Did the Great Chinese Firewall fall?
Netizens living in China report that they now have access to Facebook. This applies to both mobile devices and desktops. Even HTTPS works.
Facebook started having problems with China back in 2009, when the social network was blacklisted because activists shared details of upcoming protests with it.
The source of the news is George Godula, a marketing specialist at Web2Asia. He was the first to mention on Twitter that he had access to Facebook through an iOS app. However, with Safari and a broadband connection, nothing came of it.
Later, he announced by email that some other users of the China Unicom operator were able to access Facebook from mobile devices (IOS) without using a VPN (VPN was the only way to access the site). And some of his friends in Beijing were able to visit the social network using the Unicom broadband connection, using only a PC browser.

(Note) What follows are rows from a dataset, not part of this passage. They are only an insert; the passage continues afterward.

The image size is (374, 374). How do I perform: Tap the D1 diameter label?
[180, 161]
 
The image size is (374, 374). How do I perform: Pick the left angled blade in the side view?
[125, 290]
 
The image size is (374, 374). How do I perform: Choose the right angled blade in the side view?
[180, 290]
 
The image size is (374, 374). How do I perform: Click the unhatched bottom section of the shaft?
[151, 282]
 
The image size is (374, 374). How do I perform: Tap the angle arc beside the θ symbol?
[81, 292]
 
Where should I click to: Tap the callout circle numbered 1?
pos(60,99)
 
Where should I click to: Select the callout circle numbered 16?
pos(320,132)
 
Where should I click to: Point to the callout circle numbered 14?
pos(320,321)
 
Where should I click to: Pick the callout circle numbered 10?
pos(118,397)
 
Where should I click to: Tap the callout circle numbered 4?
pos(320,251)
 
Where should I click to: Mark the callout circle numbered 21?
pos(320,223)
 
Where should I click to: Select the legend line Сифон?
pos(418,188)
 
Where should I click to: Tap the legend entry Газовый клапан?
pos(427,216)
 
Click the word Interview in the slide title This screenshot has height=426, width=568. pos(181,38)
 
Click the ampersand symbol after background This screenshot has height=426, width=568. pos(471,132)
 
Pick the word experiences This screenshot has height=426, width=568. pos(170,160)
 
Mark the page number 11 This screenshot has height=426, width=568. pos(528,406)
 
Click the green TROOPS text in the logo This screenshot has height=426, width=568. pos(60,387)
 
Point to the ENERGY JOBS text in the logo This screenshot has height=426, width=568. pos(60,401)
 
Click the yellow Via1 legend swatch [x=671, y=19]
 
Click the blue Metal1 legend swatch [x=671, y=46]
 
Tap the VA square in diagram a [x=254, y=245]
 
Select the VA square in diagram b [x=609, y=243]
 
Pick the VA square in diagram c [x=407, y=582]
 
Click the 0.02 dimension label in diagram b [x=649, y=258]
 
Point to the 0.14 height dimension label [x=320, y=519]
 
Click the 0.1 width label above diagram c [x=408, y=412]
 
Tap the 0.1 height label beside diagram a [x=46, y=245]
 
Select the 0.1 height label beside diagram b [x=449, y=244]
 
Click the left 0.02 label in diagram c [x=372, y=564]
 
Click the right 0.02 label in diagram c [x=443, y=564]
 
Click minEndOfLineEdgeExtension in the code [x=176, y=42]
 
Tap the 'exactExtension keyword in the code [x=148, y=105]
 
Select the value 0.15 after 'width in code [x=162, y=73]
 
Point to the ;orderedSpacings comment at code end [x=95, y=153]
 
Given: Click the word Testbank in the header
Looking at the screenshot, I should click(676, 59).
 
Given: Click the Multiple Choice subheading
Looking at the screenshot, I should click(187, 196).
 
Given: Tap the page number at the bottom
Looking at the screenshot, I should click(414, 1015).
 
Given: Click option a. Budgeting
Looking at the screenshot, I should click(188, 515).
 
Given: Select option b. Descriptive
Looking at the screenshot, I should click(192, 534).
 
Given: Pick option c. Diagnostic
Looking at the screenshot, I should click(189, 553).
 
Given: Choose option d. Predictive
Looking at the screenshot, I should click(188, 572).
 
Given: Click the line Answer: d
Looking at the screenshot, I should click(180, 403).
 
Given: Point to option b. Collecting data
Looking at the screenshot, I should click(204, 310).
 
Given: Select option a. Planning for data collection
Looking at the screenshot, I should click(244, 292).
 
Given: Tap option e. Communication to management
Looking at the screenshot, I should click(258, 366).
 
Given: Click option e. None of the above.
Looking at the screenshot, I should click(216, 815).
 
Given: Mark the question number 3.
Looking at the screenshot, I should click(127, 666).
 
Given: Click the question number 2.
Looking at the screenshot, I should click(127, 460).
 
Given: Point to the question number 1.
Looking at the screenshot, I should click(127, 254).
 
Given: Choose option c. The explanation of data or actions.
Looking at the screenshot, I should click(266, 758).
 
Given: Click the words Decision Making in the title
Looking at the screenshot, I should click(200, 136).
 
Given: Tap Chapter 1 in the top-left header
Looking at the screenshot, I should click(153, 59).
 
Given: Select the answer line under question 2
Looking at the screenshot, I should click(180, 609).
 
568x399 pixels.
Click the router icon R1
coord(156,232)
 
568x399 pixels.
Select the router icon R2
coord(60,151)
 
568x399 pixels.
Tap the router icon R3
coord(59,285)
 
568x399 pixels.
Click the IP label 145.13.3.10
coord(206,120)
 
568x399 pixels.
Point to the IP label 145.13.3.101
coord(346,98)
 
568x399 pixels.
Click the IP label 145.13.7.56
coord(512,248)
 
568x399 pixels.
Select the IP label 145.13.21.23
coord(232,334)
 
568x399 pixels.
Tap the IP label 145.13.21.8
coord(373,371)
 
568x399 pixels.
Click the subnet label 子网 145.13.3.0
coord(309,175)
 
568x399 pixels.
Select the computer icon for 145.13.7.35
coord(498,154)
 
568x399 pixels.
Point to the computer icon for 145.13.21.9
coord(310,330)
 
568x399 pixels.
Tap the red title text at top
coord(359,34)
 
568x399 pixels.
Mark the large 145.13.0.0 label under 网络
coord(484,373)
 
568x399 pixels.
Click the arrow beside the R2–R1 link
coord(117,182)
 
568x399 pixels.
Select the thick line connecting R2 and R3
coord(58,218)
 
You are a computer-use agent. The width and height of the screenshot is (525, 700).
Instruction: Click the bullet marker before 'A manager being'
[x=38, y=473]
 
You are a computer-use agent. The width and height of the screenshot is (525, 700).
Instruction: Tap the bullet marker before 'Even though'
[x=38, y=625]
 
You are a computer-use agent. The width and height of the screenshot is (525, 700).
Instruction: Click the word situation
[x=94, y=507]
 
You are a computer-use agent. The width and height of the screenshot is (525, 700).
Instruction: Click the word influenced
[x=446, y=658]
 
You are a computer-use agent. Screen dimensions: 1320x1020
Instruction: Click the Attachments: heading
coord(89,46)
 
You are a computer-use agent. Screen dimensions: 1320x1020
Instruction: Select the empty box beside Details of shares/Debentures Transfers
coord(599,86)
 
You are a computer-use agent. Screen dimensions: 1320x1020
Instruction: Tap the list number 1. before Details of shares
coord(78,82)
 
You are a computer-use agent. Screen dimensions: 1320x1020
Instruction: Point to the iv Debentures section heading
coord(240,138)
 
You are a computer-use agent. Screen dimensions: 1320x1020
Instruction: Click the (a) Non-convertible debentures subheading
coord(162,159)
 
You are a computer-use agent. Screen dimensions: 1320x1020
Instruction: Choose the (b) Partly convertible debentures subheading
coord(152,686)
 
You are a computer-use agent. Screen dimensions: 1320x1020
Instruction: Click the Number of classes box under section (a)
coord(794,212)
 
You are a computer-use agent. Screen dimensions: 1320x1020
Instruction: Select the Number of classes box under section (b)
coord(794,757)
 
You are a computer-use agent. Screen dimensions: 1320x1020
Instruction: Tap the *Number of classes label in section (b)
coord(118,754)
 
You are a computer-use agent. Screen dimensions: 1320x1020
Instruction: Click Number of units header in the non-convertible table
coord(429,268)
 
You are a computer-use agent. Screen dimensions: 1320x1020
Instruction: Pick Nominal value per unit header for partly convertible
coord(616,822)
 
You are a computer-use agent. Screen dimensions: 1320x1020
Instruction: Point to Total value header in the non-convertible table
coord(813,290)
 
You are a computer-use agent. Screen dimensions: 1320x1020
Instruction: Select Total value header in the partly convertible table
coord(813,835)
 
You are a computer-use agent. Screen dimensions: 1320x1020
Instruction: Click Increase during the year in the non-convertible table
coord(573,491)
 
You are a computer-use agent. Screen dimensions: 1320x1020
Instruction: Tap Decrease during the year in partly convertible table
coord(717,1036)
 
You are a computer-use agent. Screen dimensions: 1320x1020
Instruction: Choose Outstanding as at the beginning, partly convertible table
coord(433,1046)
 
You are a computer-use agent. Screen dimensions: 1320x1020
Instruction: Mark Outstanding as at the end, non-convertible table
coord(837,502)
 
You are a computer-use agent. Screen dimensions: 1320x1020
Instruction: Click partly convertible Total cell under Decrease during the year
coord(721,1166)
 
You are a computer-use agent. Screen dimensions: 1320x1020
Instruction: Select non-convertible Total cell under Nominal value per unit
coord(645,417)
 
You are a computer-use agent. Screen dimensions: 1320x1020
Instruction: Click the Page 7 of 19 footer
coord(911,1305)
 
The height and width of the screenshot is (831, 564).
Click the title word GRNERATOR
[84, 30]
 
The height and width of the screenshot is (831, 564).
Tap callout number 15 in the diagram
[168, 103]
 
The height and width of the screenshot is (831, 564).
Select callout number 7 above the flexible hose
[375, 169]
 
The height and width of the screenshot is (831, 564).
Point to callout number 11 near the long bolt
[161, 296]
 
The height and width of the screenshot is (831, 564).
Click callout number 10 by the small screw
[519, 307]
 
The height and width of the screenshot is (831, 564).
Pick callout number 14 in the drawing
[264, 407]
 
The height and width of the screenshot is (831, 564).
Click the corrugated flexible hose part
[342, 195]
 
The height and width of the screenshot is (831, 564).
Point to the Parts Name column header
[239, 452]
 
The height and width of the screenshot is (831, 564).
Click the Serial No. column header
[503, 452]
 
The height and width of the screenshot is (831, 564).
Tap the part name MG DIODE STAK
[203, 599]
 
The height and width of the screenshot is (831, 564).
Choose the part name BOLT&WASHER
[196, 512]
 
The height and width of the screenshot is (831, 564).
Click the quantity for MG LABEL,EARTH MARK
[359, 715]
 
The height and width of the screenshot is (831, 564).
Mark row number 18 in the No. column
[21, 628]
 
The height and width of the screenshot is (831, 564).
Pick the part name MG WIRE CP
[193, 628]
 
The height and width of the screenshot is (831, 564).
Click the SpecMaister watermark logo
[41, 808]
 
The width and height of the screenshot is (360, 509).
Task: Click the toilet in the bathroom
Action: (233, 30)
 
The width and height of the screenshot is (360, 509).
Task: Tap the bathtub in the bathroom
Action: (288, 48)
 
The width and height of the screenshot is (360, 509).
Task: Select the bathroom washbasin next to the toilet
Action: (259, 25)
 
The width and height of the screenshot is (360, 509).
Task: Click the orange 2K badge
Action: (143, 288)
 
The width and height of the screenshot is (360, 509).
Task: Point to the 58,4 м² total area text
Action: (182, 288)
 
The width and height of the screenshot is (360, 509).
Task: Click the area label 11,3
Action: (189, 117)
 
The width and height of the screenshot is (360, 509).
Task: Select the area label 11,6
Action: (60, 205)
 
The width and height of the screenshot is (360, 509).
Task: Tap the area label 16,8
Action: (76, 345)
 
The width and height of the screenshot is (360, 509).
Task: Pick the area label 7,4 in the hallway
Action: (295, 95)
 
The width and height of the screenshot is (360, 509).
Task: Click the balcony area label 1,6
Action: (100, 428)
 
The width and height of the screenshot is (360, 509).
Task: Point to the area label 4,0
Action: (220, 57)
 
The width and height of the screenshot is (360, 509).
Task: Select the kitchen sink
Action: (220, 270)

There are about 500 million Internet users in China, and currently the most popular social networks are those that were created in China - for example, Sina Weibo. The government is actively monitoring them.
Facebook, Twitter and YouTube are blocked for Chinese users. Some, by the way, are wondering if buying Instagram will somehow help Facebook gain a foothold in the country, because Instagram is still in the white list.
In March, Mark Zuckerberg went to China to relax, which immediately sparked a bunch of rumors that he had come for a reason - this is a sign of Facebook’s appearance and strengthening in the country.
What caused the opportunity to visit Facebook (this firewall malfunction was random, or will always be so now) is still unclear.
UPD 1 . Facebook refrains from making official comments.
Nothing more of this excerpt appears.